**PROBLEM TO SOLVE**
Type every record exactly as it appears.

**SUPPLIED ENTRIES**
● ● ● ●
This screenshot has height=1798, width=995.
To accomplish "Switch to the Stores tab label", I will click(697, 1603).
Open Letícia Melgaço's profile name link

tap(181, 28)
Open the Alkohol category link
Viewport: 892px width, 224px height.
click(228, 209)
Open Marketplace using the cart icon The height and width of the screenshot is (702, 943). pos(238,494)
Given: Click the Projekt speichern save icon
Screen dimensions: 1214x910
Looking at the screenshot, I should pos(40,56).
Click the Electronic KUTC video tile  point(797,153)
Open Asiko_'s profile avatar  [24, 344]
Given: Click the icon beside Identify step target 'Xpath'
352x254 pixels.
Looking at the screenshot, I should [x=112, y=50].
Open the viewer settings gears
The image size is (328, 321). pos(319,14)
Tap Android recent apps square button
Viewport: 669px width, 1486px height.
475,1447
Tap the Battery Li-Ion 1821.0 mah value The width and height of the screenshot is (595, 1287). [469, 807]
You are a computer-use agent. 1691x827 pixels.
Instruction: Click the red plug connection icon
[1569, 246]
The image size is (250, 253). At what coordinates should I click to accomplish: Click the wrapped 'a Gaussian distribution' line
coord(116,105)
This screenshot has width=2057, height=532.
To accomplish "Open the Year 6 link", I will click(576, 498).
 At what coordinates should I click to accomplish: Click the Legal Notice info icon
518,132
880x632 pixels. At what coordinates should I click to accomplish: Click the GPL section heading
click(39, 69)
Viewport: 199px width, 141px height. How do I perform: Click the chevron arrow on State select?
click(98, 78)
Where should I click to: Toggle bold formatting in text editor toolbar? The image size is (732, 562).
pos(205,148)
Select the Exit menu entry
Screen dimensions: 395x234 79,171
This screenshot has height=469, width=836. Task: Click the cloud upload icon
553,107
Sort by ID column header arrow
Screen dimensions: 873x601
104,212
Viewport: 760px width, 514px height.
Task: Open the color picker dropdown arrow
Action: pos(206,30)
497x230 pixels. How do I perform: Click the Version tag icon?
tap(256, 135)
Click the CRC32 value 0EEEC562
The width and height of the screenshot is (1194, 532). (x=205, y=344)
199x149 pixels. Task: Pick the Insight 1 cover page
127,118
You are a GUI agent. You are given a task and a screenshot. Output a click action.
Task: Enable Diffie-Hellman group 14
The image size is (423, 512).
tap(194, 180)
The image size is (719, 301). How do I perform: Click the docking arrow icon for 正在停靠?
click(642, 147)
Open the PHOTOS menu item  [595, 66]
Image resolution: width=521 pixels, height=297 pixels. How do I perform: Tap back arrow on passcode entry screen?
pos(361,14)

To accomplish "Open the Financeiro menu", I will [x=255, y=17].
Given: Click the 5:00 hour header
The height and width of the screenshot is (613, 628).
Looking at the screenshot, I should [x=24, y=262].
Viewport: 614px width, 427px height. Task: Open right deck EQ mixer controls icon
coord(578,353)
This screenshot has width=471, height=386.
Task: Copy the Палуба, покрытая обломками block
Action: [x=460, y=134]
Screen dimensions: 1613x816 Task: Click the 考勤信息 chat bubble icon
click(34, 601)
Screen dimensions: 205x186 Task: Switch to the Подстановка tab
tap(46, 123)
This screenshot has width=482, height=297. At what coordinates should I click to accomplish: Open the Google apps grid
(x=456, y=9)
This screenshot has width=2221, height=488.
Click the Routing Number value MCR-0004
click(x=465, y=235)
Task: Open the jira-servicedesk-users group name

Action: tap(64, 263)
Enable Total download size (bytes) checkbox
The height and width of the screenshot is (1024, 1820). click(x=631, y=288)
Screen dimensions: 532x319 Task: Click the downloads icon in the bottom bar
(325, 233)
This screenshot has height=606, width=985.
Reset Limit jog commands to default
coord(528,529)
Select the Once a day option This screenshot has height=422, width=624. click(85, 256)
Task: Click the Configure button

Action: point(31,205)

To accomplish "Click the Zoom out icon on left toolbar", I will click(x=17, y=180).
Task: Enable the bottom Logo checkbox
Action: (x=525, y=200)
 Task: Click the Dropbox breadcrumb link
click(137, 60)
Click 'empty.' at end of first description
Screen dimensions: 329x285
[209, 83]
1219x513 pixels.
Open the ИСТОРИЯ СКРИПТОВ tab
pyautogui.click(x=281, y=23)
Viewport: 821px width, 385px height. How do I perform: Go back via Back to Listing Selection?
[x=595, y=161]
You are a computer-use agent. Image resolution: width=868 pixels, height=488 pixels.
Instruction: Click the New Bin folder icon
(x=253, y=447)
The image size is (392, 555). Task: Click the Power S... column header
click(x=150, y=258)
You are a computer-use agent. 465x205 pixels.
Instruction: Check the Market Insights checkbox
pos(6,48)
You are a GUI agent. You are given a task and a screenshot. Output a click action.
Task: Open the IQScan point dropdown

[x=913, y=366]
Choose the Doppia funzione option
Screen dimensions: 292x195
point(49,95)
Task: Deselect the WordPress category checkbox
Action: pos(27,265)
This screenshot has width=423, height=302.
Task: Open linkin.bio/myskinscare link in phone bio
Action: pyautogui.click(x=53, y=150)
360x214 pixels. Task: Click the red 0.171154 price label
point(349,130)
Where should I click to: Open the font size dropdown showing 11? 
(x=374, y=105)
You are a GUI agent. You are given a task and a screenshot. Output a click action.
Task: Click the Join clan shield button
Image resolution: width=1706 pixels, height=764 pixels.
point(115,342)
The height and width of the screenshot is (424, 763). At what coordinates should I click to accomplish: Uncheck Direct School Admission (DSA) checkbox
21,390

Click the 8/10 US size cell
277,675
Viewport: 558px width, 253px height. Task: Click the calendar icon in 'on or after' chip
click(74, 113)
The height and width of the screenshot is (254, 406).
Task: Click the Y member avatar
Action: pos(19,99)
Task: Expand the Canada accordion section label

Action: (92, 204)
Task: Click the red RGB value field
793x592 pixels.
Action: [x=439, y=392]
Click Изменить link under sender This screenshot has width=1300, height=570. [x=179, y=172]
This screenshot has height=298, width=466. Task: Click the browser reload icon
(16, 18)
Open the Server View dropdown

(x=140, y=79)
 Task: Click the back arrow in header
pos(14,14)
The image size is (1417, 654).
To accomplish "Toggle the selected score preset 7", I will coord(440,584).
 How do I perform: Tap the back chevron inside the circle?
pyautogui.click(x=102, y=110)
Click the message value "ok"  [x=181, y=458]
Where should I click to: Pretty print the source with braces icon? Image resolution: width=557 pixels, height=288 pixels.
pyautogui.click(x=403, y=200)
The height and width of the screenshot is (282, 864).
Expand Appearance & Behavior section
● ● ● ●
**OUTPUT FOR THIS EXERCISE**
This screenshot has height=1798, width=995.
To accomplish "Switch to the Stores tab label", I will click(697, 1603).
Open Letícia Melgaço's profile name link

tap(181, 28)
Open the Alkohol category link
Viewport: 892px width, 224px height.
click(228, 209)
Open Marketplace using the cart icon The height and width of the screenshot is (702, 943). pos(238,494)
Given: Click the Projekt speichern save icon
Screen dimensions: 1214x910
Looking at the screenshot, I should pos(40,56).
Click the Electronic KUTC video tile  point(797,153)
Open Asiko_'s profile avatar  [24, 344]
Given: Click the icon beside Identify step target 'Xpath'
352x254 pixels.
Looking at the screenshot, I should [x=112, y=50].
Open the viewer settings gears
The image size is (328, 321). pos(319,14)
Tap Android recent apps square button
Viewport: 669px width, 1486px height.
475,1447
Tap the Battery Li-Ion 1821.0 mah value The width and height of the screenshot is (595, 1287). [469, 807]
You are a computer-use agent. 1691x827 pixels.
Instruction: Click the red plug connection icon
[1569, 246]
The image size is (250, 253). At what coordinates should I click to accomplish: Click the wrapped 'a Gaussian distribution' line
coord(116,105)
This screenshot has width=2057, height=532.
To accomplish "Open the Year 6 link", I will click(576, 498).
 At what coordinates should I click to accomplish: Click the Legal Notice info icon
518,132
880x632 pixels. At what coordinates should I click to accomplish: Click the GPL section heading
click(39, 69)
Viewport: 199px width, 141px height. How do I perform: Click the chevron arrow on State select?
click(98, 78)
Where should I click to: Toggle bold formatting in text editor toolbar? The image size is (732, 562).
pos(205,148)
Select the Exit menu entry
Screen dimensions: 395x234 79,171
This screenshot has height=469, width=836. Task: Click the cloud upload icon
553,107
Sort by ID column header arrow
Screen dimensions: 873x601
104,212
Viewport: 760px width, 514px height.
Task: Open the color picker dropdown arrow
Action: pos(206,30)
497x230 pixels. How do I perform: Click the Version tag icon?
tap(256, 135)
Click the CRC32 value 0EEEC562
The width and height of the screenshot is (1194, 532). (x=205, y=344)
199x149 pixels. Task: Pick the Insight 1 cover page
127,118
You are a GUI agent. You are given a task and a screenshot. Output a click action.
Task: Enable Diffie-Hellman group 14
The image size is (423, 512).
tap(194, 180)
The image size is (719, 301). How do I perform: Click the docking arrow icon for 正在停靠?
click(642, 147)
Open the PHOTOS menu item  [595, 66]
Image resolution: width=521 pixels, height=297 pixels. How do I perform: Tap back arrow on passcode entry screen?
pos(361,14)

To accomplish "Open the Financeiro menu", I will [x=255, y=17].
Given: Click the 5:00 hour header
The height and width of the screenshot is (613, 628).
Looking at the screenshot, I should [x=24, y=262].
Viewport: 614px width, 427px height. Task: Open right deck EQ mixer controls icon
coord(578,353)
This screenshot has width=471, height=386.
Task: Copy the Палуба, покрытая обломками block
Action: [x=460, y=134]
Screen dimensions: 1613x816 Task: Click the 考勤信息 chat bubble icon
click(34, 601)
Screen dimensions: 205x186 Task: Switch to the Подстановка tab
tap(46, 123)
This screenshot has width=482, height=297. At what coordinates should I click to accomplish: Open the Google apps grid
(x=456, y=9)
This screenshot has width=2221, height=488.
Click the Routing Number value MCR-0004
click(x=465, y=235)
Task: Open the jira-servicedesk-users group name

Action: tap(64, 263)
Enable Total download size (bytes) checkbox
The height and width of the screenshot is (1024, 1820). click(x=631, y=288)
Screen dimensions: 532x319 Task: Click the downloads icon in the bottom bar
(325, 233)
This screenshot has height=606, width=985.
Reset Limit jog commands to default
coord(528,529)
Select the Once a day option This screenshot has height=422, width=624. click(85, 256)
Task: Click the Configure button

Action: point(31,205)

To accomplish "Click the Zoom out icon on left toolbar", I will click(x=17, y=180).
Task: Enable the bottom Logo checkbox
Action: (x=525, y=200)
 Task: Click the Dropbox breadcrumb link
click(137, 60)
Click 'empty.' at end of first description
Screen dimensions: 329x285
[209, 83]
1219x513 pixels.
Open the ИСТОРИЯ СКРИПТОВ tab
pyautogui.click(x=281, y=23)
Viewport: 821px width, 385px height. How do I perform: Go back via Back to Listing Selection?
[x=595, y=161]
You are a computer-use agent. Image resolution: width=868 pixels, height=488 pixels.
Instruction: Click the New Bin folder icon
(x=253, y=447)
The image size is (392, 555). Task: Click the Power S... column header
click(x=150, y=258)
You are a computer-use agent. 465x205 pixels.
Instruction: Check the Market Insights checkbox
pos(6,48)
You are a GUI agent. You are given a task and a screenshot. Output a click action.
Task: Open the IQScan point dropdown

[x=913, y=366]
Choose the Doppia funzione option
Screen dimensions: 292x195
point(49,95)
Task: Deselect the WordPress category checkbox
Action: pos(27,265)
This screenshot has width=423, height=302.
Task: Open linkin.bio/myskinscare link in phone bio
Action: pyautogui.click(x=53, y=150)
360x214 pixels. Task: Click the red 0.171154 price label
point(349,130)
Where should I click to: Open the font size dropdown showing 11? 
(x=374, y=105)
You are a GUI agent. You are given a task and a screenshot. Output a click action.
Task: Click the Join clan shield button
Image resolution: width=1706 pixels, height=764 pixels.
point(115,342)
The height and width of the screenshot is (424, 763). At what coordinates should I click to accomplish: Uncheck Direct School Admission (DSA) checkbox
21,390

Click the 8/10 US size cell
277,675
Viewport: 558px width, 253px height. Task: Click the calendar icon in 'on or after' chip
click(74, 113)
The height and width of the screenshot is (254, 406).
Task: Click the Y member avatar
Action: pos(19,99)
Task: Expand the Canada accordion section label

Action: (92, 204)
Task: Click the red RGB value field
793x592 pixels.
Action: [x=439, y=392]
Click Изменить link under sender This screenshot has width=1300, height=570. [x=179, y=172]
This screenshot has height=298, width=466. Task: Click the browser reload icon
(16, 18)
Open the Server View dropdown

(x=140, y=79)
 Task: Click the back arrow in header
pos(14,14)
The image size is (1417, 654).
To accomplish "Toggle the selected score preset 7", I will coord(440,584).
 How do I perform: Tap the back chevron inside the circle?
pyautogui.click(x=102, y=110)
Click the message value "ok"  [x=181, y=458]
Where should I click to: Pretty print the source with braces icon? Image resolution: width=557 pixels, height=288 pixels.
pyautogui.click(x=403, y=200)
The height and width of the screenshot is (282, 864).
Expand Appearance & Behavior section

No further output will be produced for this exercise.